*** Source extract ***

Garlic does seem to have some anti-microbial action, though it’s a long leap to conclude that it works for defined problems and should be routinely administered in humans.
*curiously, it was a given among mobsters that coating bullets with garlic caused serious and fatal infections in shooting victims. Shouldn’t it have had the reverse effect?
Garlic oil can harbour botulism if it isn’t made properly.
I’ve had MRSA, and this doesn’t sound like MRSA. MRSA sores hurt, they are not small, and they do not disappear within hours or overnight. They did not cluster as densely as a dozen between wrist and elbow. At most, I had two on my entire arm or leg at a time.
While it’s possible the tenant has MRSA and spread it via the toilet, I’m a little skeptical of that theory. If you got MRSA on your calves near your ankle, then it means the tenant contaminated the lower part of the toilet, near the bottom of the bowl and base. That’s not really a part of the toilet you come in contact with unless you’re trying to, and there’s no reason to put it there. The tenant’s bandage would have to have pus soaking through, and he would have to be trying to press his leg against that spot. As I said, MRSA sores are painful, and I don’t see why he’d intentionally cause himself pain to put his leg there for no reason.
This is why we need actual science to distinguish real data from anecdotes.
I’ve concluded that the rash on my calves (that developed into a sore with a honey-coloured textureless “skin” center at one site that I missed treating with the Alliderm) was Impetigo. Garlic oil from health stores that claim to contain Allicin contain only 1/100th of the amount of this active ingredient that Alliderm has in it. I’m convinced that if I hadn’t used the Alliderm and tried treating it with the anti-fungal ointment the nurse prescribed I’d have developed lots of sores … that could have spread to other parts of my body.

*** End of Source extract ***

Please translate this sentence from the garlic and MRSA text into Spanish: "Garlic oil can harbour botulism if it isn't made properly."

*** Data to examine ***

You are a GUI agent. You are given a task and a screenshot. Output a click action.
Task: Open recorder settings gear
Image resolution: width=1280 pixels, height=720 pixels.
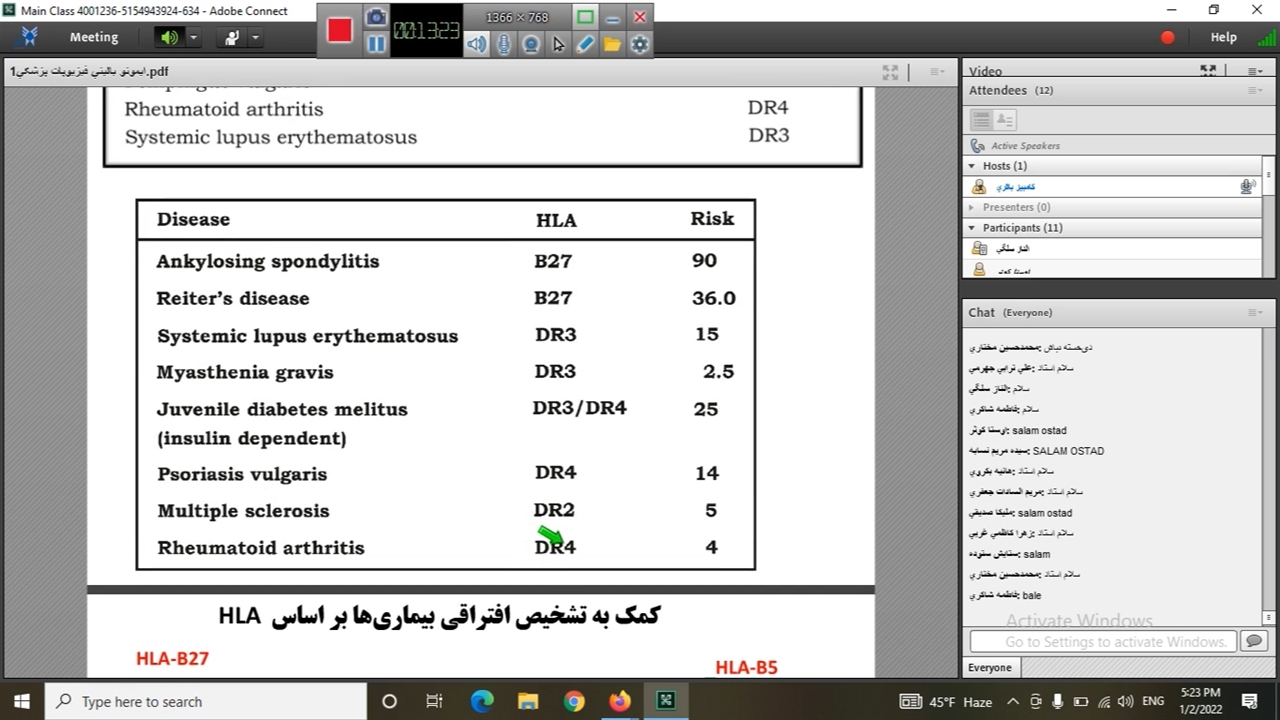tap(640, 44)
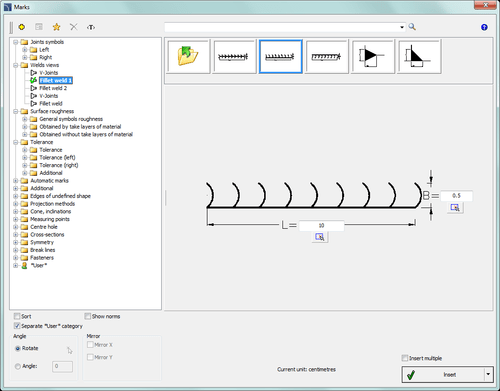Click the L length input field
The height and width of the screenshot is (391, 500).
click(321, 226)
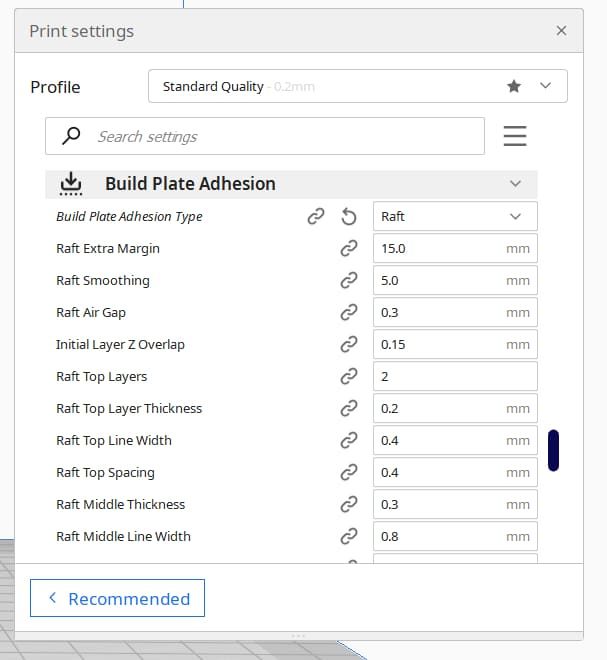Click the Raft Extra Margin value field

(x=455, y=248)
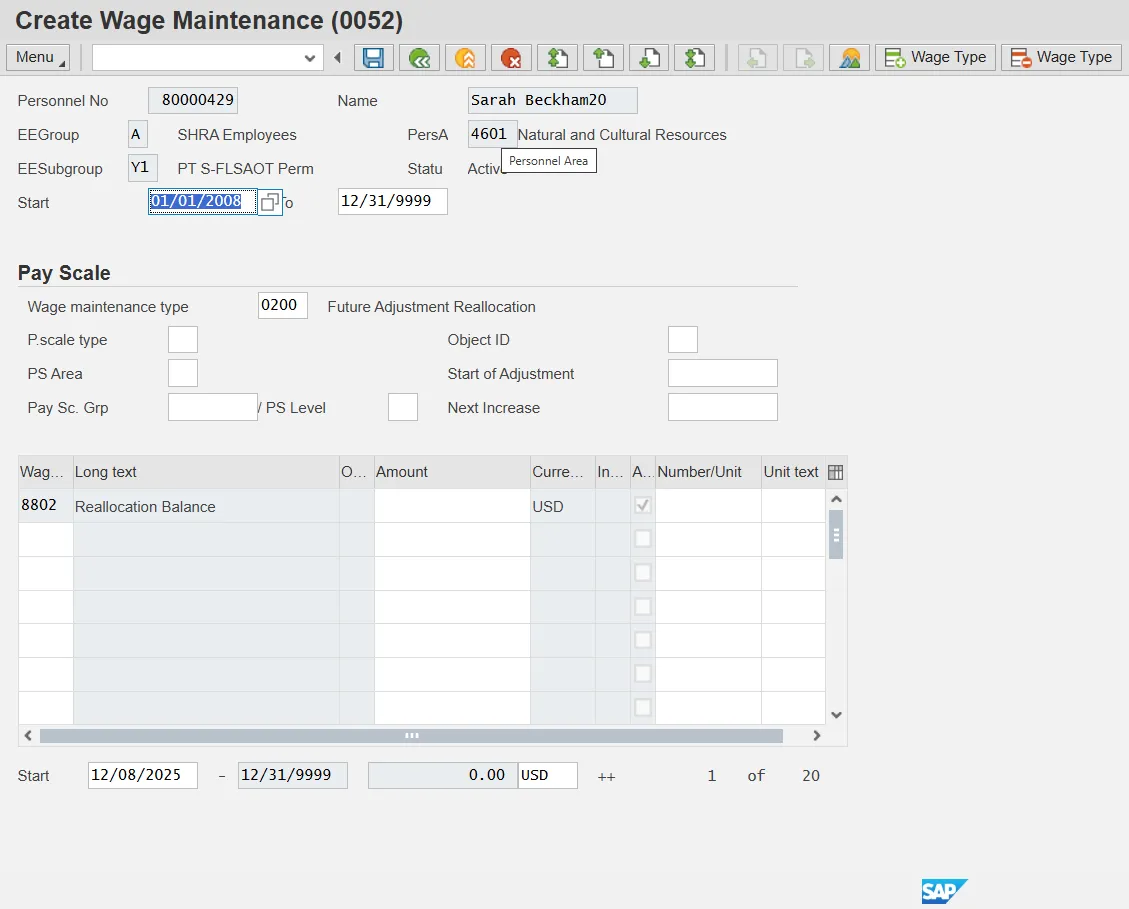Click the Amount column header
This screenshot has width=1129, height=909.
[451, 472]
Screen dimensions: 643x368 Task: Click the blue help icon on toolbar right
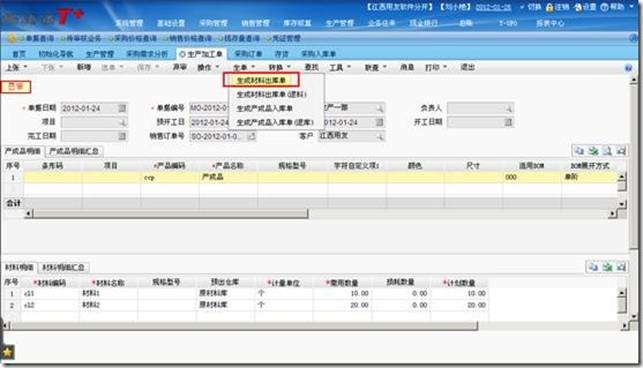pos(629,68)
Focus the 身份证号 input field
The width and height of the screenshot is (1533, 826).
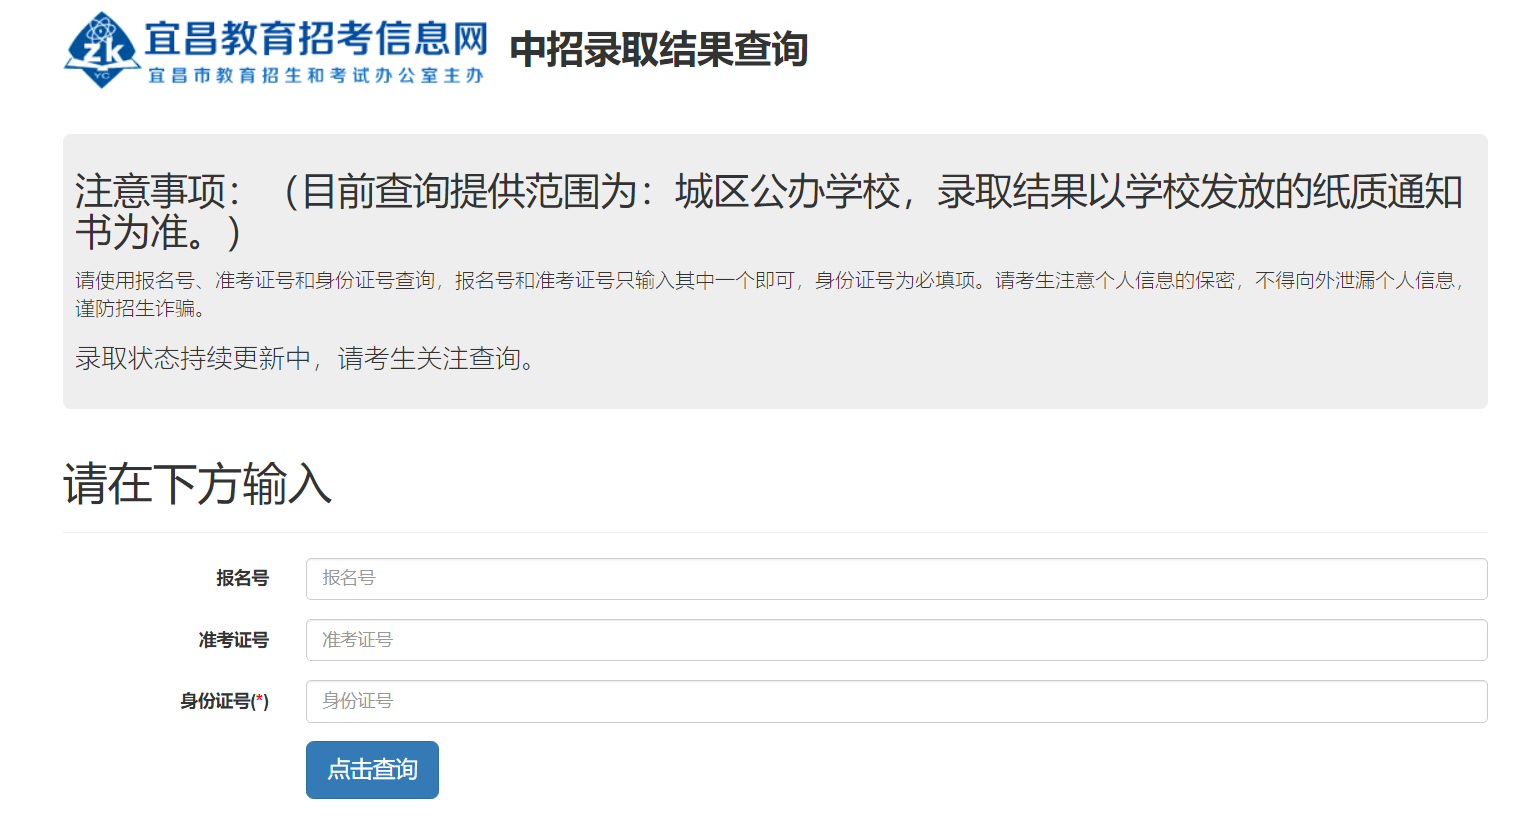coord(896,702)
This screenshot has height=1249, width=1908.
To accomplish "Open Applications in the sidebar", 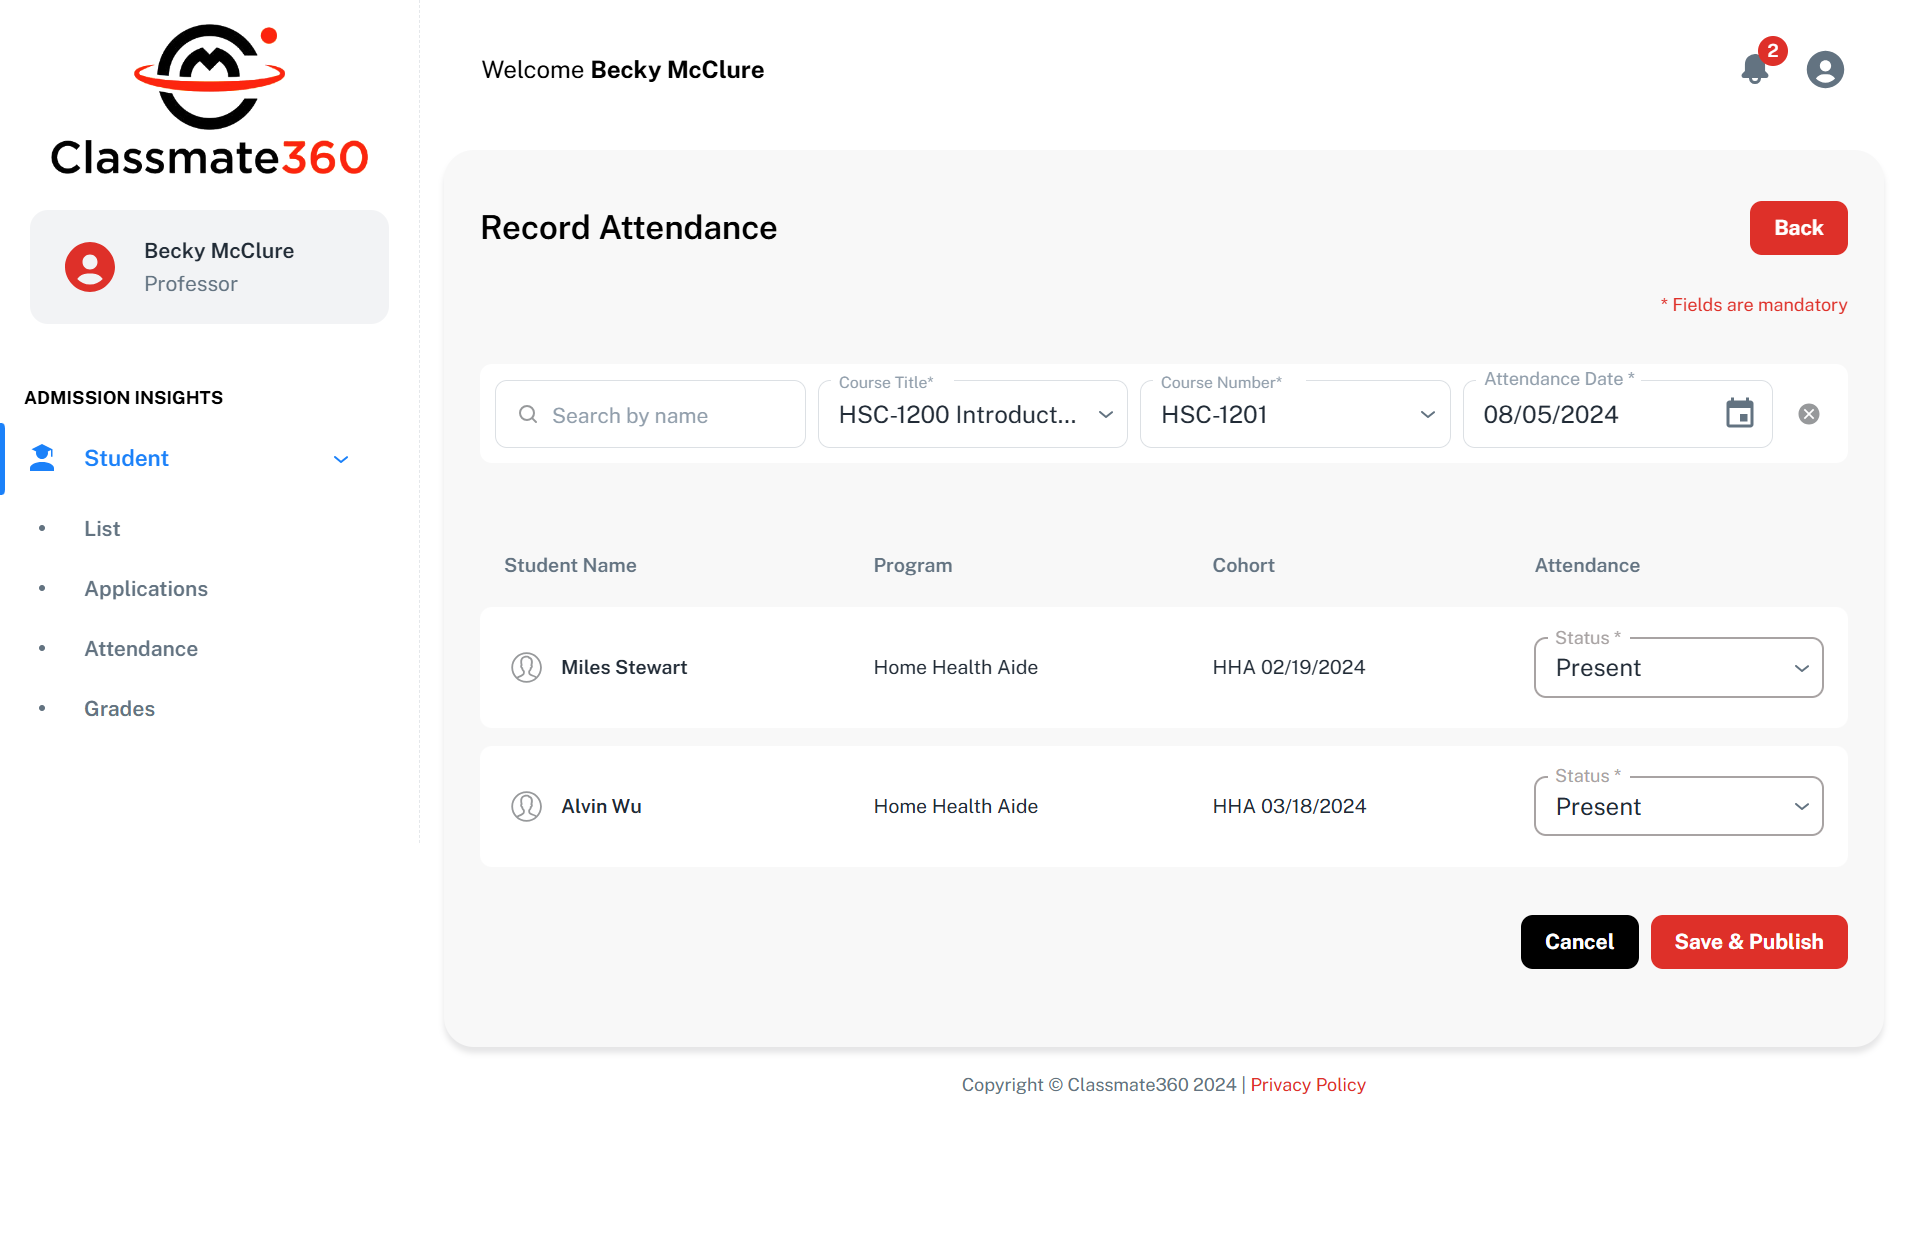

*** End of Data to examine ***

Answer section: El aceite de ajo puede albergar botulismo si no se prepara adecuadamente.